— Start INFORMATION GIVEN —

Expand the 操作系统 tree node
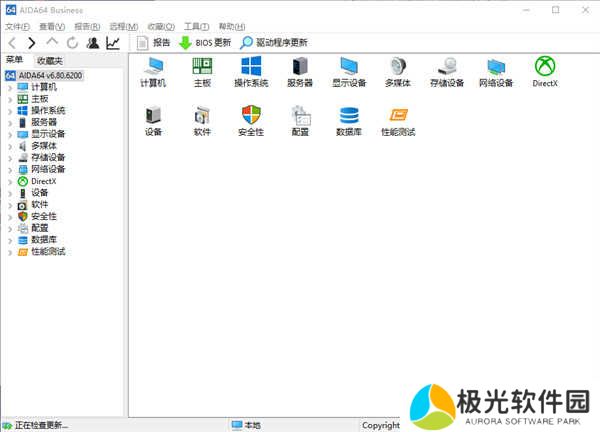This screenshot has height=432, width=600. [x=9, y=111]
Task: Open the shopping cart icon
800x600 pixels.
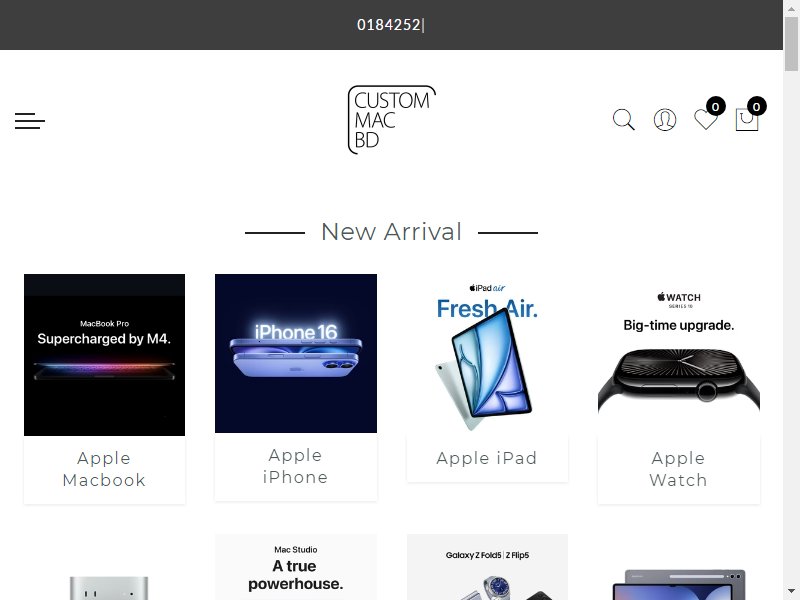Action: (746, 120)
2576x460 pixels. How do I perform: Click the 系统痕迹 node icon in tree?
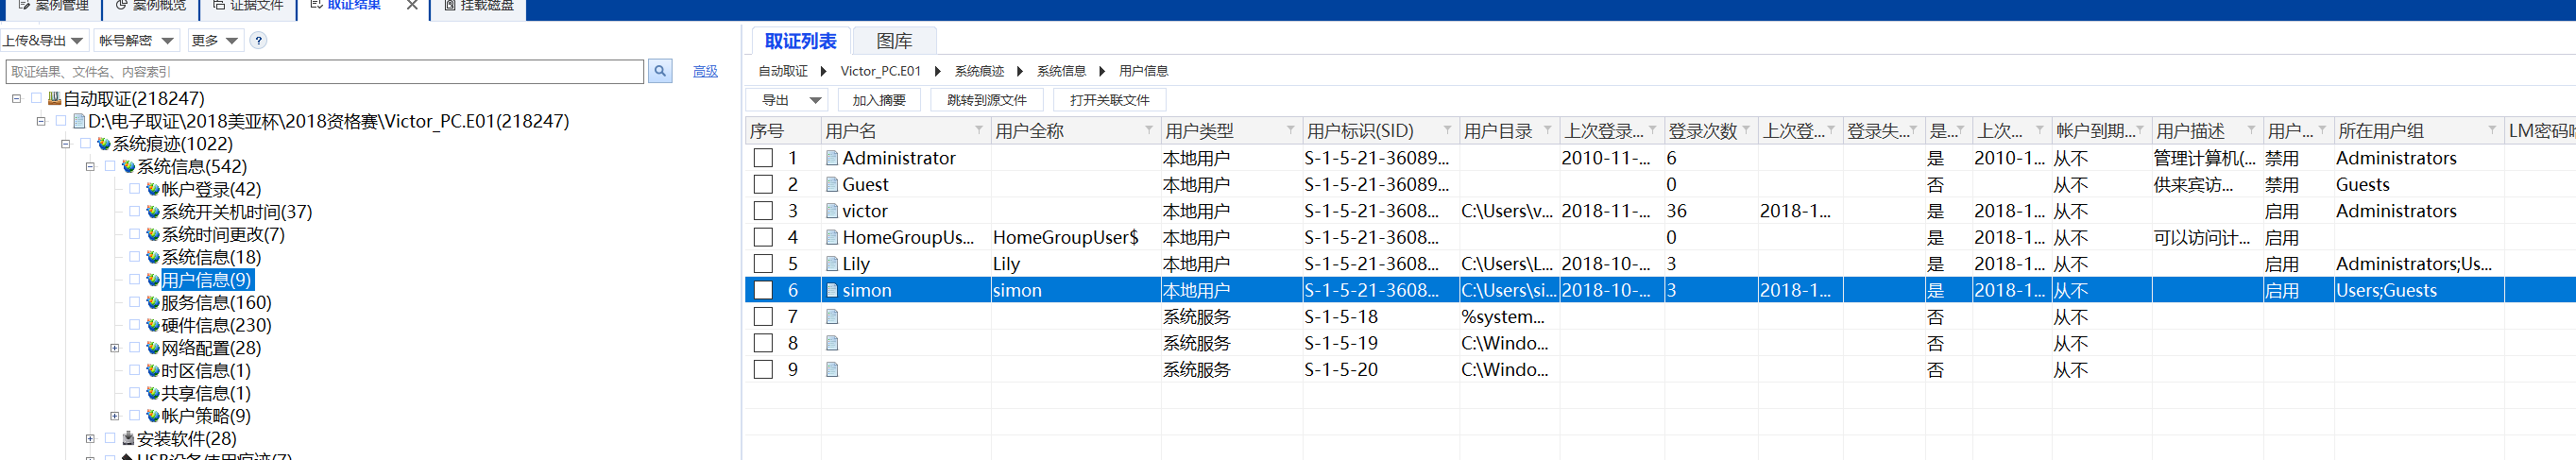pyautogui.click(x=103, y=144)
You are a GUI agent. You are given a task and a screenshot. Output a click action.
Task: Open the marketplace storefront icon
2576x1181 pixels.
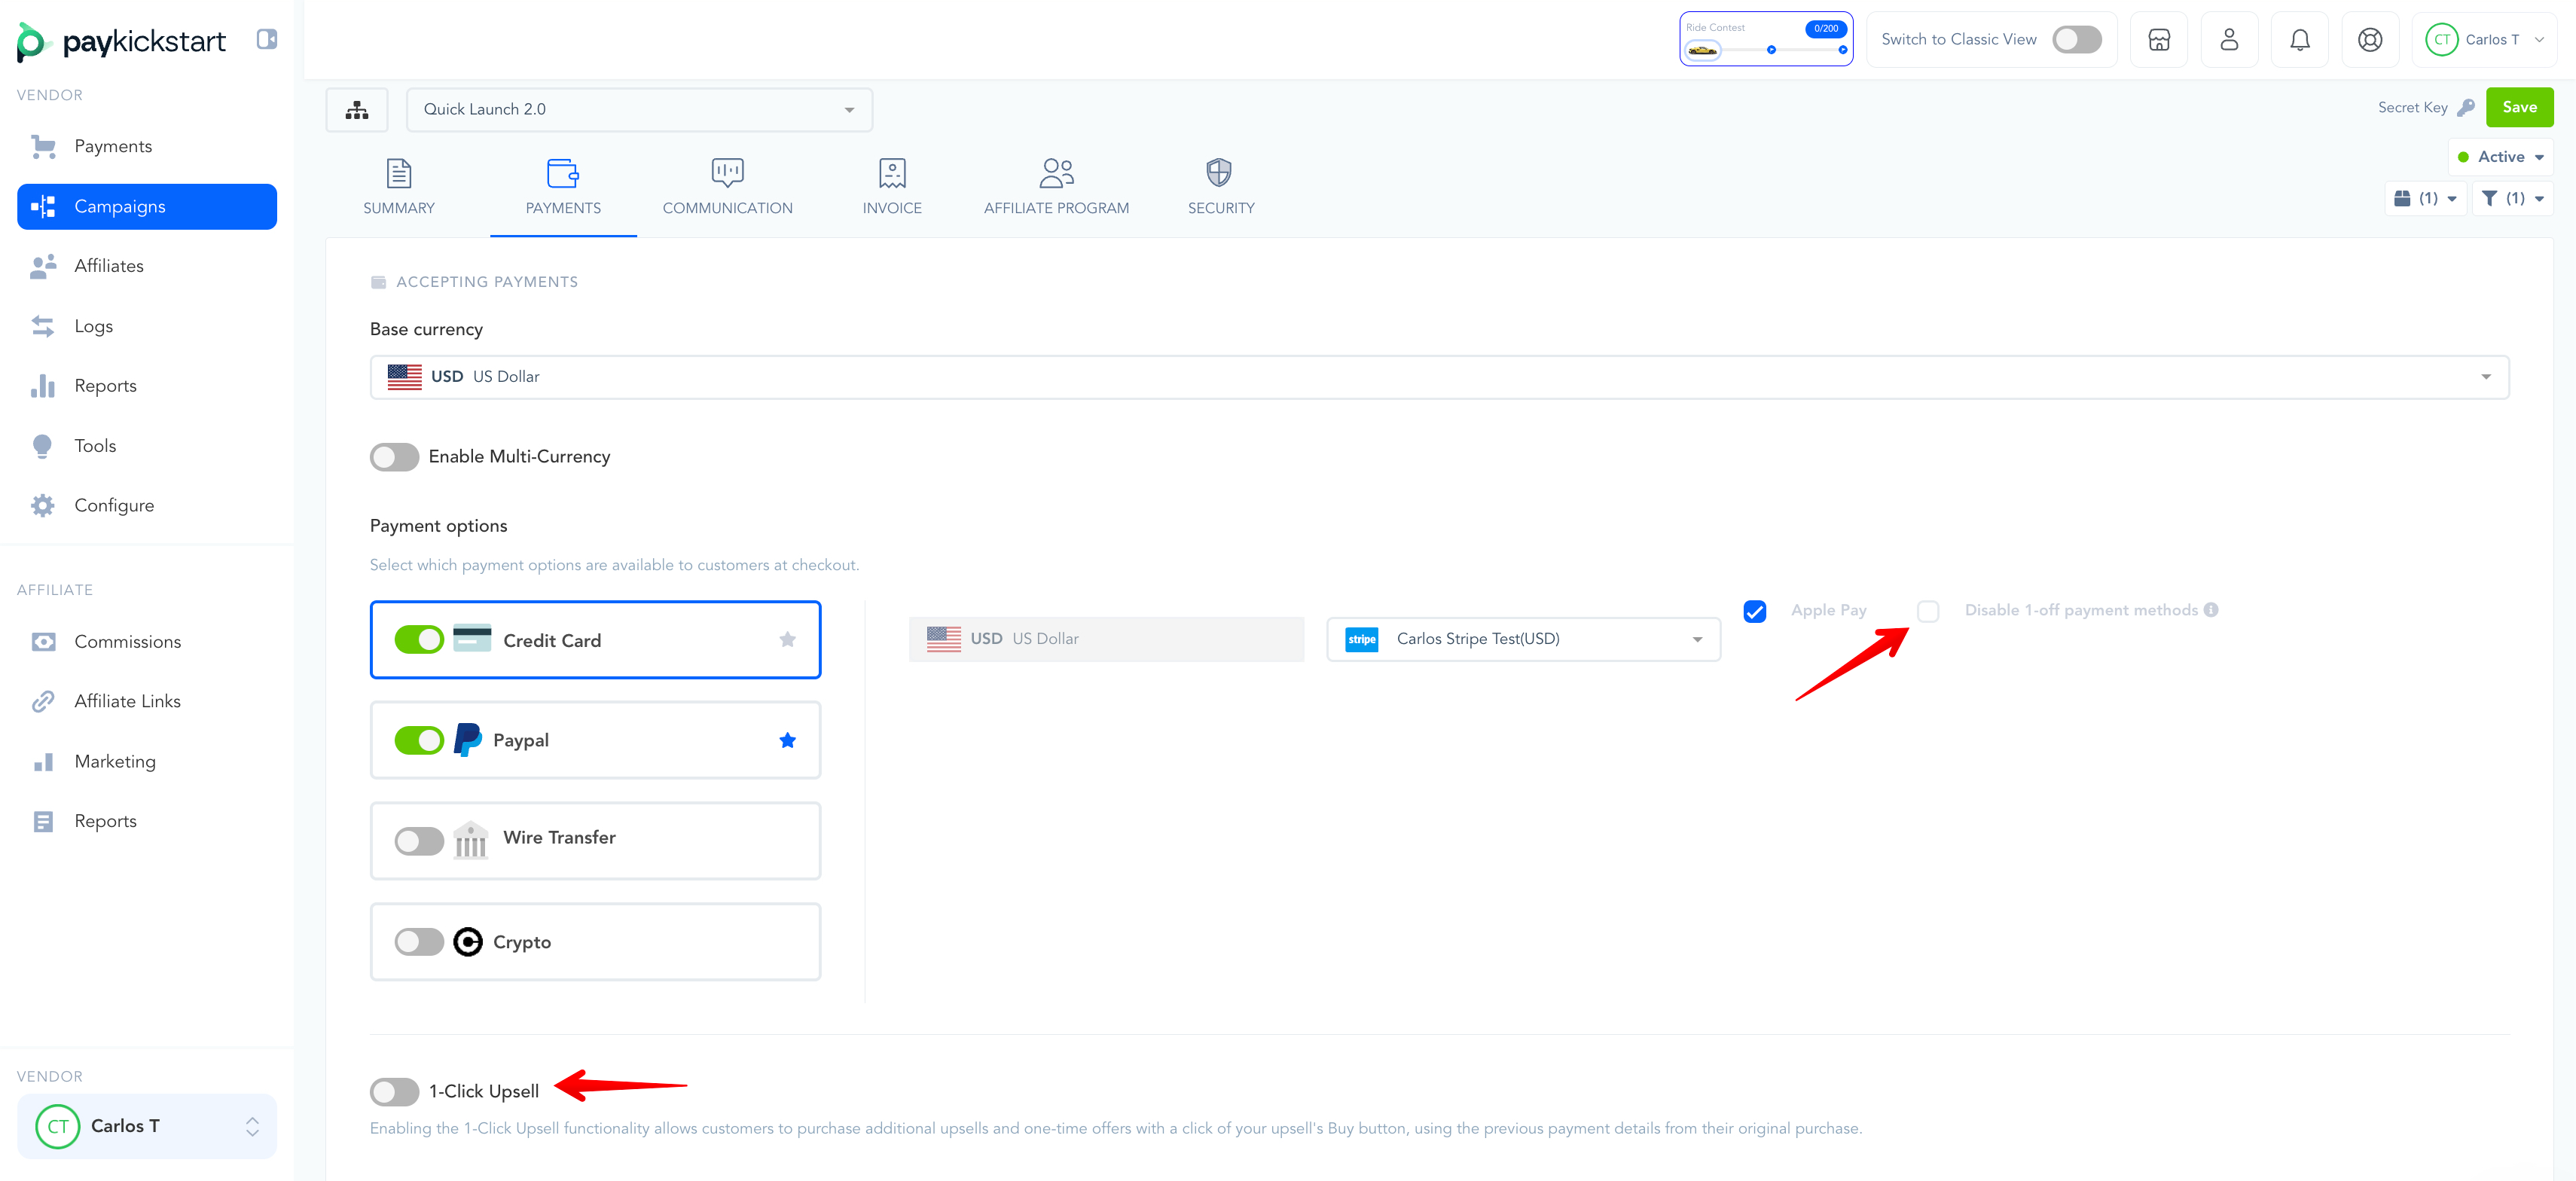coord(2159,40)
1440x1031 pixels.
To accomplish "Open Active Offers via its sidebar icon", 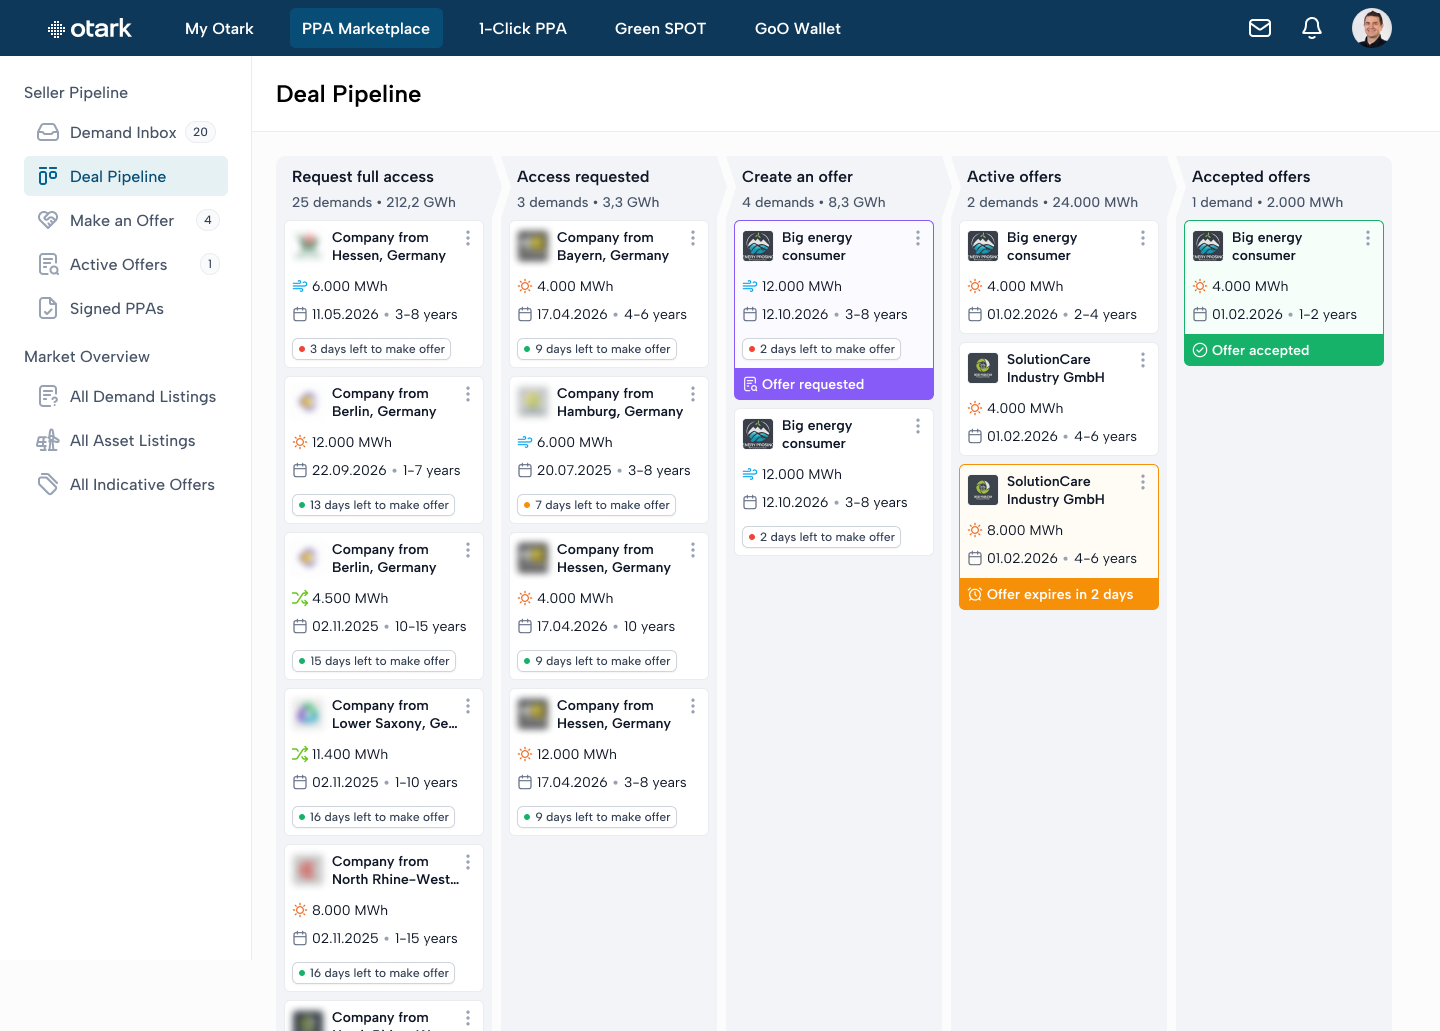I will point(47,264).
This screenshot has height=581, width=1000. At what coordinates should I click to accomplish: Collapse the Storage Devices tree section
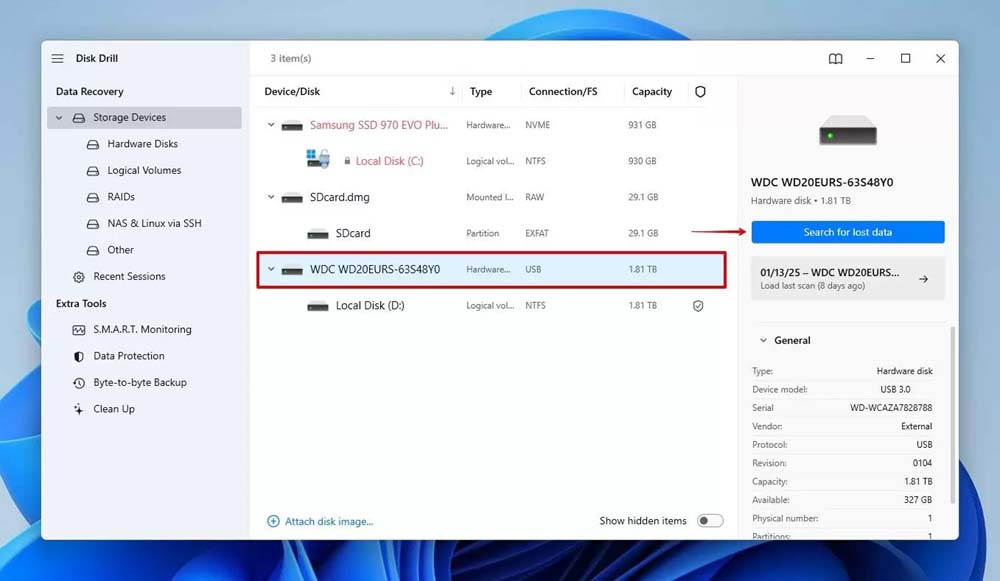pos(59,118)
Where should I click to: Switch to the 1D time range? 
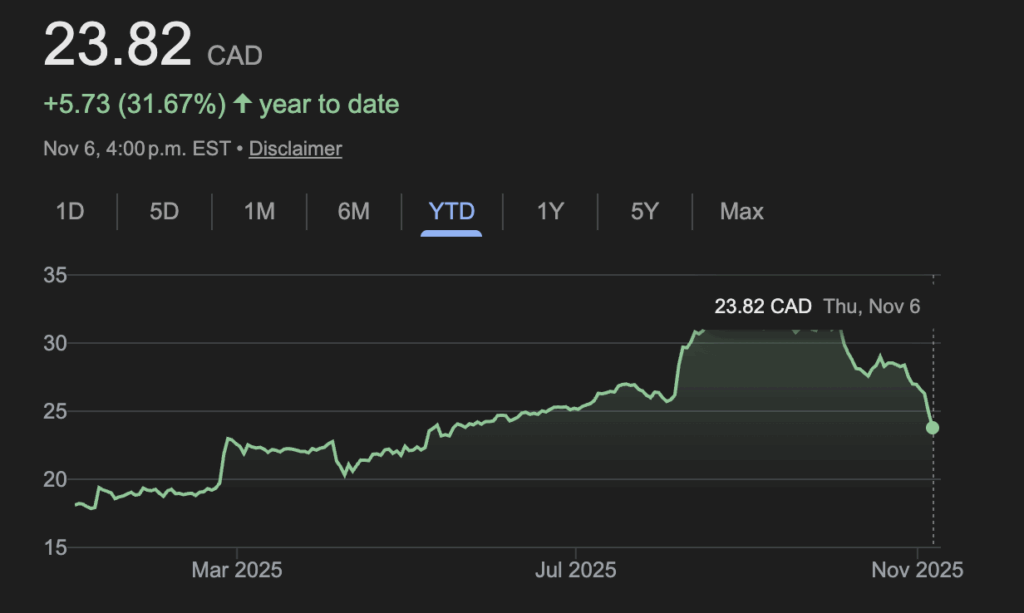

— End INFORMATION GIVEN —

EXERCISE GOAL>
Print the data word for word, from its first line through the line containing "pyautogui.click(x=103, y=144)", both ends included. Leave out the pictures.

IN RESPONSE>
Expand the 操作系统 tree node
This screenshot has height=432, width=600. [x=9, y=111]
Task: Open the shopping cart icon
800x600 pixels.
Action: (746, 120)
2576x460 pixels. How do I perform: Click the 系统痕迹 node icon in tree?
pyautogui.click(x=103, y=144)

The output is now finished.